[[ SOURCE MATERIAL open ]]
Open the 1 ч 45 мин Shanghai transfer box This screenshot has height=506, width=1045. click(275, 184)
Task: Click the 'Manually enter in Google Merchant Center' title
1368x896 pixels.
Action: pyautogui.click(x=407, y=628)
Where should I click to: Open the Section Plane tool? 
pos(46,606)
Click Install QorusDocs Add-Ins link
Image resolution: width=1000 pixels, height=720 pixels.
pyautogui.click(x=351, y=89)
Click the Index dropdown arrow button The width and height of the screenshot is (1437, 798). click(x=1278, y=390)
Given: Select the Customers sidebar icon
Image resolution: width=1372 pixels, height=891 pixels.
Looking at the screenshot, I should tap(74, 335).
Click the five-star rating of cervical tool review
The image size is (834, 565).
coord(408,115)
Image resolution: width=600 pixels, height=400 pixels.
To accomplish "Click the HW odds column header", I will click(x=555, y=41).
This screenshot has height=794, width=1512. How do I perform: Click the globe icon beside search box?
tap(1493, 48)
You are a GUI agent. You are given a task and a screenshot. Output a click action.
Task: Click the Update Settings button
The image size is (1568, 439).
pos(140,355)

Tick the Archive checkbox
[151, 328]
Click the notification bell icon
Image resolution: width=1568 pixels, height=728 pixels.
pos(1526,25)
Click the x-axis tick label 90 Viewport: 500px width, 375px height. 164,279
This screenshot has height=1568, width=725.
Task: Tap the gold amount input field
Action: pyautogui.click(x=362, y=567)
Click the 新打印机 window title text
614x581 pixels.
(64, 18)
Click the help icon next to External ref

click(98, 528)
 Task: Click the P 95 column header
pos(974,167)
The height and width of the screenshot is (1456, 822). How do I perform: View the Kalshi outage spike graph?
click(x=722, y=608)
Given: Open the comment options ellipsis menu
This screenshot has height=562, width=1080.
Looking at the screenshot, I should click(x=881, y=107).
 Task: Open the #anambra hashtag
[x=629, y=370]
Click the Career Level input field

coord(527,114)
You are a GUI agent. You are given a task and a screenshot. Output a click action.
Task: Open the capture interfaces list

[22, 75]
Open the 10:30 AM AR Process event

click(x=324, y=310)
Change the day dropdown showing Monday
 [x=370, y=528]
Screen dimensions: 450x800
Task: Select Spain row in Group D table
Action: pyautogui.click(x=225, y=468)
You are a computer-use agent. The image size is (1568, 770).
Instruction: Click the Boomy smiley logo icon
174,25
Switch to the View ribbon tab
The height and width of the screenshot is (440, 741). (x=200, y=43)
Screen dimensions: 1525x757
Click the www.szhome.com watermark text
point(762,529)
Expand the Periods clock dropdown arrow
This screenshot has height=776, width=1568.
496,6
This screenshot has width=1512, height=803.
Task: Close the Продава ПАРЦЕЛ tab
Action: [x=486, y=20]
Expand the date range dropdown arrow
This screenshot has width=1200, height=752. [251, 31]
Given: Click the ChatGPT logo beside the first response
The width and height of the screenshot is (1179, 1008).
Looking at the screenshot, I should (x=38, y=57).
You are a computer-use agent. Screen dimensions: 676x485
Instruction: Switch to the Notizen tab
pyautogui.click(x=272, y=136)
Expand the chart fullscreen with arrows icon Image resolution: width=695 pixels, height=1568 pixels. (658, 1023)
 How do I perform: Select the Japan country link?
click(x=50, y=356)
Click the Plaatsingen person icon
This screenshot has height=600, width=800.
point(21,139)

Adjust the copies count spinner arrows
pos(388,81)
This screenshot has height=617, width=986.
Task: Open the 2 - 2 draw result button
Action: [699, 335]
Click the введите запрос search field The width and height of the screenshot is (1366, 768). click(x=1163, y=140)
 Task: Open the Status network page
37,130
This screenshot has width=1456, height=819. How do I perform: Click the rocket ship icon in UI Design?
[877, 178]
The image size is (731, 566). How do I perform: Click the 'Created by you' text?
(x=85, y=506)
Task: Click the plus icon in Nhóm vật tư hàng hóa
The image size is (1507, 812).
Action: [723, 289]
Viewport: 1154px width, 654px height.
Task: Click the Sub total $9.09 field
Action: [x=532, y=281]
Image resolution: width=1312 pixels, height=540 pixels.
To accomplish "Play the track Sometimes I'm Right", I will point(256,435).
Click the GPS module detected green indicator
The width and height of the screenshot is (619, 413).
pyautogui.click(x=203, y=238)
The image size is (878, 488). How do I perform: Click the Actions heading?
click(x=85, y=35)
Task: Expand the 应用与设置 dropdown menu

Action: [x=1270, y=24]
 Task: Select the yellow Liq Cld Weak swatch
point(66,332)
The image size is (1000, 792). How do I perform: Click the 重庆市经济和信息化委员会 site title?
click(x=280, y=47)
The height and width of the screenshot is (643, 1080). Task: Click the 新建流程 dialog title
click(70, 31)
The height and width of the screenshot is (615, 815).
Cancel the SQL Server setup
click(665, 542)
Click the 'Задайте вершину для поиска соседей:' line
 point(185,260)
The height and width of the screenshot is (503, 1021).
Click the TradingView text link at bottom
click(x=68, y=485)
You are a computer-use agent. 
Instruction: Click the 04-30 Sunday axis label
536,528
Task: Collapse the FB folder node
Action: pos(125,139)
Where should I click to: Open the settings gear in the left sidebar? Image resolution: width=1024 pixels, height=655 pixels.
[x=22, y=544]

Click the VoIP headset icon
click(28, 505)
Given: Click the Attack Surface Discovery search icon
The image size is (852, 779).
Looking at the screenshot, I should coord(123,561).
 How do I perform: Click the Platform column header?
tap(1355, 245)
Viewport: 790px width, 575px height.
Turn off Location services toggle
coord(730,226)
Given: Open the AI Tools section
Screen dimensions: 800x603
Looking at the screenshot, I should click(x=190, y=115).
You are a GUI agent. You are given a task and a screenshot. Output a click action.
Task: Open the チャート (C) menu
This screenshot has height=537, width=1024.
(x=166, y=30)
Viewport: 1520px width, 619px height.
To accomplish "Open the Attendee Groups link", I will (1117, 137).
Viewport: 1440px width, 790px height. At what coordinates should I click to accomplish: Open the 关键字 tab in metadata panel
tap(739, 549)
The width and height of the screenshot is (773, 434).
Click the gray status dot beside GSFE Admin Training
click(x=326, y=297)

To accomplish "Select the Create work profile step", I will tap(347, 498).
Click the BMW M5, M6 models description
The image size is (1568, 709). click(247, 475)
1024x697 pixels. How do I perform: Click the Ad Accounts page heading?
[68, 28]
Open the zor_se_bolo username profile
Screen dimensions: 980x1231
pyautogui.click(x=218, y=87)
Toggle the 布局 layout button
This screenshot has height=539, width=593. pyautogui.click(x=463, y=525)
[[ SOURCE MATERIAL closed ]]
TRY IT » Exact copies of all the entries above are required.

TASK SOLUTION »
Open the 1 ч 45 мин Shanghai transfer box This screenshot has height=506, width=1045. click(275, 184)
Task: Click the 'Manually enter in Google Merchant Center' title
1368x896 pixels.
Action: pyautogui.click(x=407, y=628)
Where should I click to: Open the Section Plane tool? 
pos(46,606)
Click Install QorusDocs Add-Ins link
Image resolution: width=1000 pixels, height=720 pixels.
pyautogui.click(x=351, y=89)
Click the Index dropdown arrow button The width and height of the screenshot is (1437, 798). click(x=1278, y=390)
Given: Select the Customers sidebar icon
Image resolution: width=1372 pixels, height=891 pixels.
Looking at the screenshot, I should tap(74, 335).
Click the five-star rating of cervical tool review
The image size is (834, 565).
coord(408,115)
Image resolution: width=600 pixels, height=400 pixels.
To accomplish "Click the HW odds column header", I will click(x=555, y=41).
This screenshot has height=794, width=1512. How do I perform: Click the globe icon beside search box?
tap(1493, 48)
You are a GUI agent. You are given a task and a screenshot. Output a click action.
Task: Click the Update Settings button
The image size is (1568, 439).
pos(140,355)

Tick the Archive checkbox
[151, 328]
Click the notification bell icon
Image resolution: width=1568 pixels, height=728 pixels.
pos(1526,25)
Click the x-axis tick label 90 Viewport: 500px width, 375px height. 164,279
This screenshot has height=1568, width=725.
Task: Tap the gold amount input field
Action: pyautogui.click(x=362, y=567)
Click the 新打印机 window title text
614x581 pixels.
(64, 18)
Click the help icon next to External ref

click(98, 528)
 Task: Click the P 95 column header
pos(974,167)
The height and width of the screenshot is (1456, 822). How do I perform: View the Kalshi outage spike graph?
click(x=722, y=608)
Given: Open the comment options ellipsis menu
This screenshot has height=562, width=1080.
Looking at the screenshot, I should click(x=881, y=107).
 Task: Open the #anambra hashtag
[x=629, y=370]
Click the Career Level input field

coord(527,114)
You are a GUI agent. You are given a task and a screenshot. Output a click action.
Task: Open the capture interfaces list

[22, 75]
Open the 10:30 AM AR Process event

click(x=324, y=310)
Change the day dropdown showing Monday
 [x=370, y=528]
Screen dimensions: 450x800
Task: Select Spain row in Group D table
Action: pyautogui.click(x=225, y=468)
You are a computer-use agent. The image size is (1568, 770).
Instruction: Click the Boomy smiley logo icon
174,25
Switch to the View ribbon tab
The height and width of the screenshot is (440, 741). (x=200, y=43)
Screen dimensions: 1525x757
Click the www.szhome.com watermark text
point(762,529)
Expand the Periods clock dropdown arrow
This screenshot has height=776, width=1568.
496,6
This screenshot has width=1512, height=803.
Task: Close the Продава ПАРЦЕЛ tab
Action: [x=486, y=20]
Expand the date range dropdown arrow
This screenshot has width=1200, height=752. [251, 31]
Given: Click the ChatGPT logo beside the first response
The width and height of the screenshot is (1179, 1008).
Looking at the screenshot, I should (x=38, y=57).
You are a computer-use agent. Screen dimensions: 676x485
Instruction: Switch to the Notizen tab
pyautogui.click(x=272, y=136)
Expand the chart fullscreen with arrows icon Image resolution: width=695 pixels, height=1568 pixels. (658, 1023)
 How do I perform: Select the Japan country link?
click(x=50, y=356)
Click the Plaatsingen person icon
This screenshot has height=600, width=800.
point(21,139)

Adjust the copies count spinner arrows
pos(388,81)
This screenshot has height=617, width=986.
Task: Open the 2 - 2 draw result button
Action: [699, 335]
Click the введите запрос search field The width and height of the screenshot is (1366, 768). click(x=1163, y=140)
 Task: Open the Status network page
37,130
This screenshot has width=1456, height=819. How do I perform: Click the rocket ship icon in UI Design?
[877, 178]
The image size is (731, 566). How do I perform: Click the 'Created by you' text?
(x=85, y=506)
Task: Click the plus icon in Nhóm vật tư hàng hóa
The image size is (1507, 812).
Action: [723, 289]
Viewport: 1154px width, 654px height.
Task: Click the Sub total $9.09 field
Action: [x=532, y=281]
Image resolution: width=1312 pixels, height=540 pixels.
To accomplish "Play the track Sometimes I'm Right", I will point(256,435).
Click the GPS module detected green indicator
The width and height of the screenshot is (619, 413).
pyautogui.click(x=203, y=238)
The image size is (878, 488). How do I perform: Click the Actions heading?
click(x=85, y=35)
Task: Expand the 应用与设置 dropdown menu

Action: [x=1270, y=24]
 Task: Select the yellow Liq Cld Weak swatch
point(66,332)
The image size is (1000, 792). How do I perform: Click the 重庆市经济和信息化委员会 site title?
click(x=280, y=47)
The height and width of the screenshot is (643, 1080). Task: Click the 新建流程 dialog title
click(70, 31)
The height and width of the screenshot is (615, 815).
Cancel the SQL Server setup
click(665, 542)
Click the 'Задайте вершину для поиска соседей:' line
 point(185,260)
The height and width of the screenshot is (503, 1021).
Click the TradingView text link at bottom
click(x=68, y=485)
You are a computer-use agent. 
Instruction: Click the 04-30 Sunday axis label
536,528
Task: Collapse the FB folder node
Action: pos(125,139)
Where should I click to: Open the settings gear in the left sidebar? Image resolution: width=1024 pixels, height=655 pixels.
[x=22, y=544]

Click the VoIP headset icon
click(28, 505)
Given: Click the Attack Surface Discovery search icon
The image size is (852, 779).
Looking at the screenshot, I should coord(123,561).
 How do I perform: Click the Platform column header?
tap(1355, 245)
Viewport: 790px width, 575px height.
Turn off Location services toggle
coord(730,226)
Given: Open the AI Tools section
Screen dimensions: 800x603
Looking at the screenshot, I should click(x=190, y=115).
You are a GUI agent. You are given a task and a screenshot. Output a click action.
Task: Open the チャート (C) menu
This screenshot has height=537, width=1024.
(x=166, y=30)
Viewport: 1520px width, 619px height.
To accomplish "Open the Attendee Groups link", I will (1117, 137).
Viewport: 1440px width, 790px height. At what coordinates should I click to accomplish: Open the 关键字 tab in metadata panel
tap(739, 549)
The width and height of the screenshot is (773, 434).
Click the gray status dot beside GSFE Admin Training
click(x=326, y=297)

To accomplish "Select the Create work profile step", I will tap(347, 498).
Click the BMW M5, M6 models description
The image size is (1568, 709). click(247, 475)
1024x697 pixels. How do I perform: Click the Ad Accounts page heading?
[68, 28]
Open the zor_se_bolo username profile
Screen dimensions: 980x1231
pyautogui.click(x=218, y=87)
Toggle the 布局 layout button
This screenshot has height=539, width=593. pyautogui.click(x=463, y=525)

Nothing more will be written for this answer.